1Department of Anthropology, University of Texas at Austin, 2Population Research Center, University of Texas at Austin
Friday 3:45-4:00, Ballroom C
While polymorphic trichromacy is well-documented in platyrrhines, recent work suggests it is also common among lemurs. In this form of color vision, allelic variation at the X-chromosome M/L opsin locus results in separate green- and red-sensitive cones in heterozygous females (trichromacy) but a single M/L cone type in homozygous females and males (dichromacy). Although polymorphic trichromacy is thought to be selectively advantageous in foraging, platyrrhine field studies have generally failed to identify any significant effect of color vision phenotype on foraging behavior. However, these studies have focused on insectivorous-frugivorous species. We examined the influence of color vision phenotype on foraging in a folivorous diurnal lemur, Verreaux’s sifaka (Propithecus verreauxi). Previous work identified a polymorphism in Propithecus causing either “green-sensitive” (543 nm) or “red-sensitive” (558 nm) alleles. We collected genomic DNA from 50 individuals (28 females, 22 males) across 8 social groups at Kirindy Mitea National Park, a dry, deciduous forest in Madagascar. Using a custom assay, we performed real-time polymerase chain reactions to genotype each individual. Approximately 540 hours of foraging data were collected over 12 months on 10 focal individuals.

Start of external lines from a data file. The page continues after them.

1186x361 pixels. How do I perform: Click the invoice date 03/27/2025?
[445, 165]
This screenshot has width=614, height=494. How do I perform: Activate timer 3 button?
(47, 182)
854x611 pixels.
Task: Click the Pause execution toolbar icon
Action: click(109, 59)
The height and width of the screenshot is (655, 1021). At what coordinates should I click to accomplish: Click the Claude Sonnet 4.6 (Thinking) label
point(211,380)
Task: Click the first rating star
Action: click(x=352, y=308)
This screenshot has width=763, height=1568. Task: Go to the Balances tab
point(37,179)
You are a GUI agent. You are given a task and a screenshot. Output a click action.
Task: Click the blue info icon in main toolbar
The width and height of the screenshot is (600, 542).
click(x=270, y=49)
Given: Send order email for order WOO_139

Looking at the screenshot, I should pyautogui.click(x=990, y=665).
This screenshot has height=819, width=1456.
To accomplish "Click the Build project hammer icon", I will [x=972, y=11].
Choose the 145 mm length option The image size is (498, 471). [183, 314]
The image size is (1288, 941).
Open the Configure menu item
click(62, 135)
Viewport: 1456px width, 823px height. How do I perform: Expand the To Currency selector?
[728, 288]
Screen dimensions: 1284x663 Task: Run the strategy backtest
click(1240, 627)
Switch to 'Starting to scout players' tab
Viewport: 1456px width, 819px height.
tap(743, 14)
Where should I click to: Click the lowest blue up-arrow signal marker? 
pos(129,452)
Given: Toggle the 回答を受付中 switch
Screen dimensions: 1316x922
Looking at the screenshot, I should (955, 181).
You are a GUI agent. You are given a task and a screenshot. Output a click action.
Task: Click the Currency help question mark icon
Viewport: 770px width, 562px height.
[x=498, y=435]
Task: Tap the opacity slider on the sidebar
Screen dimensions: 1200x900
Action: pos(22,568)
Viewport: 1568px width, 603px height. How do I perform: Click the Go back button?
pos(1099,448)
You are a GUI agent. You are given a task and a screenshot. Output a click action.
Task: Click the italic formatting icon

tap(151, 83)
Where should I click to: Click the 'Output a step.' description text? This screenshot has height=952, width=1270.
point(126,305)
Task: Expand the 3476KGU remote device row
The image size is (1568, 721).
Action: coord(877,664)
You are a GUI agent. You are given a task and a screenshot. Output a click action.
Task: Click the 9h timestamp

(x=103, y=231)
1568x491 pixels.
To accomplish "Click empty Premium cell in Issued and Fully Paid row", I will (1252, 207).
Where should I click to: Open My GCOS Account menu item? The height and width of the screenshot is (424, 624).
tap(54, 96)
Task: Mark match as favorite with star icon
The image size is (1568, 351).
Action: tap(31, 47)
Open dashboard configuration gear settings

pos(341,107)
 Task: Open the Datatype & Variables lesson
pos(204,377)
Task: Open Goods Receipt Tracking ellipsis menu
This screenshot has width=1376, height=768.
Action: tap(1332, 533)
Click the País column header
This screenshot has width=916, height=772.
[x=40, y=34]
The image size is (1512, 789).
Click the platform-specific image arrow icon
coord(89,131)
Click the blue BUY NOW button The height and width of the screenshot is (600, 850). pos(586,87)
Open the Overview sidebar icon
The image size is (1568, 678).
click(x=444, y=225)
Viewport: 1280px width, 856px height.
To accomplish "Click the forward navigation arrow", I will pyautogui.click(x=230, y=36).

We detected evidence of polymorphic trichromacy in this population. Six (~21%) females were heterozygous for green- and red-sensitive alleles. The red-sensitive allele had the highest frequency (84% of 71 chromosomes). However, preliminary analyses of foraging behavior did not identify a significant relationship between color vision phenotype and plant parts consumed in Propithecus. The evolutionary significance of polymorphic trichromacy therefore remains uncertain, but may benefit from further studies of strepsirrhines.